Whoa ... What Kind of Firearm?

Marko Kloos

New member
It's an MG3, the German standard GPMG. I believe they manufacture it under license over there. It's essentially an MG42 in 7.62x51mm, with some minor design changes and a somewhat reduced rate of fire. You can tell it's an MG3 rather than a MG42 by the AA sight on the receiver (folded down into storage position in the picture.)

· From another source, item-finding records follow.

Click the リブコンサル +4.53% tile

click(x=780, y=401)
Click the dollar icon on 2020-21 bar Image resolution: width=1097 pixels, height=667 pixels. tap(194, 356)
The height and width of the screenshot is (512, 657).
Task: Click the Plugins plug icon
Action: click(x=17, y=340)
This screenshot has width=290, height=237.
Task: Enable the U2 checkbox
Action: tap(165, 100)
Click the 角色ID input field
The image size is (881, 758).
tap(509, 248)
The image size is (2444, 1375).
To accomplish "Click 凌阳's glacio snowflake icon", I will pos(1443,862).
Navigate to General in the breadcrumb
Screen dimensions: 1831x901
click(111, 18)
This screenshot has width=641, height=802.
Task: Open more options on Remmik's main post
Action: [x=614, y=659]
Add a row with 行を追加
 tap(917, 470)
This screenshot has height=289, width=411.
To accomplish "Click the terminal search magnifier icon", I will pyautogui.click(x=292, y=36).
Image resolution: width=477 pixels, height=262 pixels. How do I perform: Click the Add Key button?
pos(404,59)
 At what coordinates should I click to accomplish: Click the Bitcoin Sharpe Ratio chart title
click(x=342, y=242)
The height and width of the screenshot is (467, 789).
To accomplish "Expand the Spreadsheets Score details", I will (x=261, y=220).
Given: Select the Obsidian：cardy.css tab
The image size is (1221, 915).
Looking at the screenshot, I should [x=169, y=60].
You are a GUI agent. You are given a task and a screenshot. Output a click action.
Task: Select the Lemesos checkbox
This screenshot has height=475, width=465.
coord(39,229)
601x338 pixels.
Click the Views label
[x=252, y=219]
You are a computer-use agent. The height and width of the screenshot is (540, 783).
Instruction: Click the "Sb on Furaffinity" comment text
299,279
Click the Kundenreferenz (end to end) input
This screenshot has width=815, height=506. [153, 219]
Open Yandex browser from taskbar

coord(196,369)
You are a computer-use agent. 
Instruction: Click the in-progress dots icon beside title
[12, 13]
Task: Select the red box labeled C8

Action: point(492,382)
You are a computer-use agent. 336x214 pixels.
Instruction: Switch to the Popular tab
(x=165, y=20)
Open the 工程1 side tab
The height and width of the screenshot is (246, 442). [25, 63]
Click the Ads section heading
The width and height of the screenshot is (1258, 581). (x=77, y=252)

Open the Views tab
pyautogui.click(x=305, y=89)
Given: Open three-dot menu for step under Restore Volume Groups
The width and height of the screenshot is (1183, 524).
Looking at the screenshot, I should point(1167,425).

It was our standard general purpose medium MG when I was in the service....I've seen the thing from that angle many times.
 

KSFreeman

New member
MG3. Sometimes mistaken for MG710-1.

It's operation is as Lend sez. Rheinmettal sold the license in the late `60s if foggy memory serves. Cannot remember when tooling up began over there. Can look it up in the library at the FBP if you want.
 

MuzzleBlast

New member
It's essentially an MG42 in 7.62x51mm, with some minor design changes and a somewhat reduced rate of fire.
In other words, it is pretty much the perfect medium belt-fed machine gun. Wonder why we are using the FN MAG instead?
 

40ozflatfoot

New member
Wonder why we are using the FN MAG instead?
Politics.

I read somewhere that the MG-42 was not used nearly as much as the MG-34 because of its very high cyclic rate. You could go through a belt before you could get your finger off the trigger. Stories I heard from WWII GIs that fought the Germans said that it fired so fast that you couldn't hear the individual detonations; just one brief burrrrrp, then silence. True or false?
 

Danger Dave

New member
True. the MG42 had a ridiculously high cyclic rate. It sounds more like a loud burp than a gun. I've heard one fire live - it's a great way to send money downrange quickly. I've heard from one veteran that our soldiers called them "rattlers" because they sounded like a rattlesnake when fired.